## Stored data
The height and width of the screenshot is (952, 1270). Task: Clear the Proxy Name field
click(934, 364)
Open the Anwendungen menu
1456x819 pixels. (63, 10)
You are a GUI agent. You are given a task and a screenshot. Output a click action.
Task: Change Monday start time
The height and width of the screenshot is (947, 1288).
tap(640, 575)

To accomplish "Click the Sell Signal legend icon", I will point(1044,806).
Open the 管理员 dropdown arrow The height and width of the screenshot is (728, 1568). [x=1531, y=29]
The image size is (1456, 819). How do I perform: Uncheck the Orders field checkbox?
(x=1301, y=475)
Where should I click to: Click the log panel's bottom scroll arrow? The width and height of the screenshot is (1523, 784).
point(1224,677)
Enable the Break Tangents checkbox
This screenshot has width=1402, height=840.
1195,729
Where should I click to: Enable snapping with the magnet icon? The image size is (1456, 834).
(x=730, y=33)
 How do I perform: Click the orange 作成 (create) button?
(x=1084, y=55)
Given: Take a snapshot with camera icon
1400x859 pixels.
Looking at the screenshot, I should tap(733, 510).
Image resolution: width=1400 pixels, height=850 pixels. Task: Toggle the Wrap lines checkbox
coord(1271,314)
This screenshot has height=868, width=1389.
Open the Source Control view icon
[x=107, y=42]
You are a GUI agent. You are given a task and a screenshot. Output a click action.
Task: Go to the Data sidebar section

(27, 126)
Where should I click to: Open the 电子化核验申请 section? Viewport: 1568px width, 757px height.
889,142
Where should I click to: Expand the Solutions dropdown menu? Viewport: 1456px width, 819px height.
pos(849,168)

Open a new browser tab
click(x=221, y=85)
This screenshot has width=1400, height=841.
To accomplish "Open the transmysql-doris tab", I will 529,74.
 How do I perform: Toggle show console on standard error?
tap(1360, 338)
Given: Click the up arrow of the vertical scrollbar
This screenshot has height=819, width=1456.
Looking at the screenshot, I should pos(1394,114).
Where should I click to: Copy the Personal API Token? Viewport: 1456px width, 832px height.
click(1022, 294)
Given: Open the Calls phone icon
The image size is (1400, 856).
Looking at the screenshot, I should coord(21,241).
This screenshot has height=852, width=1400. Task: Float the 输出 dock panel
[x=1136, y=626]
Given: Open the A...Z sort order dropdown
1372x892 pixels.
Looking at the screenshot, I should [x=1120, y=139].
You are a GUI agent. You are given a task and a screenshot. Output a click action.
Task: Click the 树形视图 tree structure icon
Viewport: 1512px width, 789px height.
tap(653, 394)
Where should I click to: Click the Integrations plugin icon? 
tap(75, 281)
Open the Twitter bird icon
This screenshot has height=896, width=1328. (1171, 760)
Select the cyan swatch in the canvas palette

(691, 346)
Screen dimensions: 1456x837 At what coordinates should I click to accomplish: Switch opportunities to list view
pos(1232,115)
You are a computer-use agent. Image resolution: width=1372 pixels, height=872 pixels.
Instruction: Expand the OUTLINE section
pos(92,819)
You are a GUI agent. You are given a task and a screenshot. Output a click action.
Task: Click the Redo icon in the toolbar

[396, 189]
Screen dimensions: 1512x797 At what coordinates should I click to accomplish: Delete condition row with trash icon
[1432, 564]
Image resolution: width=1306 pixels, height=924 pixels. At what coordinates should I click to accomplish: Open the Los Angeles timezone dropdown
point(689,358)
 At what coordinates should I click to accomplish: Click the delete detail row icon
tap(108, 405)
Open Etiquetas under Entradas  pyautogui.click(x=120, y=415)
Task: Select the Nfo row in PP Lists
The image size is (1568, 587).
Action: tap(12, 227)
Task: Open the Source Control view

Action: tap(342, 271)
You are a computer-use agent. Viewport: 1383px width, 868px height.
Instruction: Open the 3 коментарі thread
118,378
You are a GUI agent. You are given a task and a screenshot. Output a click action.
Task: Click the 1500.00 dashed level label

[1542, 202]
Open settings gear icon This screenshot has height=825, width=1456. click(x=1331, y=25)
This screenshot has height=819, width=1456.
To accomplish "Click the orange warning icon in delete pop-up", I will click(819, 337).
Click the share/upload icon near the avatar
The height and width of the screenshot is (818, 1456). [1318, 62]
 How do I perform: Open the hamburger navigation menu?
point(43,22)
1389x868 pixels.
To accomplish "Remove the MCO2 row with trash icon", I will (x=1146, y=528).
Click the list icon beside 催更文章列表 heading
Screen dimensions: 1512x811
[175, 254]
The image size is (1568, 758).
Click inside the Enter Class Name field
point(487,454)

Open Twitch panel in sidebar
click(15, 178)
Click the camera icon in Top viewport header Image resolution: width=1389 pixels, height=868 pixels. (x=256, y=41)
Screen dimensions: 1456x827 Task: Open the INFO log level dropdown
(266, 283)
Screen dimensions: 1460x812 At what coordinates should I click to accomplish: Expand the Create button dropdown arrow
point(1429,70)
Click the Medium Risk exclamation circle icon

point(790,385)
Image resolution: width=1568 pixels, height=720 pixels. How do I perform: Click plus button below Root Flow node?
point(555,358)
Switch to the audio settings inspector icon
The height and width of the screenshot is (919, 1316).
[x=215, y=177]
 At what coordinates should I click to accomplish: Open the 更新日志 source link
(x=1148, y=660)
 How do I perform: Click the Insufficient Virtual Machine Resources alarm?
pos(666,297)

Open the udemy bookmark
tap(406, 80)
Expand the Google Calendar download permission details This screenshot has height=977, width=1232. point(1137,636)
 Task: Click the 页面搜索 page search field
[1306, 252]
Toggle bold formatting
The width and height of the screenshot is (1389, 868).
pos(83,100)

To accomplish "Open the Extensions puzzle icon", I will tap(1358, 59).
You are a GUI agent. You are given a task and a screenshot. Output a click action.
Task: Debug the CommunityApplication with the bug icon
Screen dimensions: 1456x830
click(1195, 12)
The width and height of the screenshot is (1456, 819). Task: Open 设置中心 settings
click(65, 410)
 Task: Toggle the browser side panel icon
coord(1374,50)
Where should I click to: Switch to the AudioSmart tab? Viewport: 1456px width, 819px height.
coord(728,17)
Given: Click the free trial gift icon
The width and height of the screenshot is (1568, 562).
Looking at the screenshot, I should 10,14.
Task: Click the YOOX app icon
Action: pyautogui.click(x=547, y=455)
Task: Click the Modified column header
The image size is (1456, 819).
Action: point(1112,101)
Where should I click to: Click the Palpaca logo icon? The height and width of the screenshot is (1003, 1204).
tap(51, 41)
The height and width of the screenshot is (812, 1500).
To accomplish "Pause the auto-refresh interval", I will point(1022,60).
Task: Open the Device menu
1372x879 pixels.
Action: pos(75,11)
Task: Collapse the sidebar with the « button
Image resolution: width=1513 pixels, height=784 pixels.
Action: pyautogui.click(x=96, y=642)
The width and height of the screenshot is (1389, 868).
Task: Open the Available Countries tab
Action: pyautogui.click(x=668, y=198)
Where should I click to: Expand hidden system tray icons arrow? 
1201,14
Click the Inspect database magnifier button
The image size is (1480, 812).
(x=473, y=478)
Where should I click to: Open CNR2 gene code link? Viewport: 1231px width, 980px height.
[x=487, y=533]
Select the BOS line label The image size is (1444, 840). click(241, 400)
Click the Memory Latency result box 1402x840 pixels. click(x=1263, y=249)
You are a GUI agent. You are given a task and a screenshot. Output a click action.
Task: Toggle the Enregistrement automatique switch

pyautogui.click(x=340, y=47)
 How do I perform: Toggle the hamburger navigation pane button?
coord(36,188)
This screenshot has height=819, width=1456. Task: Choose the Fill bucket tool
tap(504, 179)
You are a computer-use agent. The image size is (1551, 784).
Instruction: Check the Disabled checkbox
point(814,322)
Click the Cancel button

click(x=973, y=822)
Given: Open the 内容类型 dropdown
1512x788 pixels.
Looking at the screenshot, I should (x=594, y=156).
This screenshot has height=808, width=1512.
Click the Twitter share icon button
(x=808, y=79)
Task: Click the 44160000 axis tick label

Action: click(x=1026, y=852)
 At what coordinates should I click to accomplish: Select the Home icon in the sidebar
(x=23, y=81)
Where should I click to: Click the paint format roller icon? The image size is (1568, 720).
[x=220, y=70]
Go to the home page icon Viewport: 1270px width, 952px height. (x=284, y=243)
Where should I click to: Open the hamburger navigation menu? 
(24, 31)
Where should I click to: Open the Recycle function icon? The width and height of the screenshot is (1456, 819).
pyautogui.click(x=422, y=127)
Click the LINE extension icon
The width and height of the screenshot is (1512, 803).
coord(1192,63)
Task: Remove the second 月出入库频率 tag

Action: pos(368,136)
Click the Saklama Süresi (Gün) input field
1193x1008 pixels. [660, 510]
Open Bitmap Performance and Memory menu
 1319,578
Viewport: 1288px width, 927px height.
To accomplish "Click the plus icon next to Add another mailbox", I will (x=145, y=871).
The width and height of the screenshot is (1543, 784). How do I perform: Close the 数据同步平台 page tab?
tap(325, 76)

## Problem details
Find all the lines with "computer" in the data and copy them.

## Task solution
You are a computer-use agent. Image resolution: width=1372 pixels, height=872 pixels.
You are a computer-use agent. Viewport: 1383px width, 868px height.
You are a computer-use agent. The image size is (1551, 784).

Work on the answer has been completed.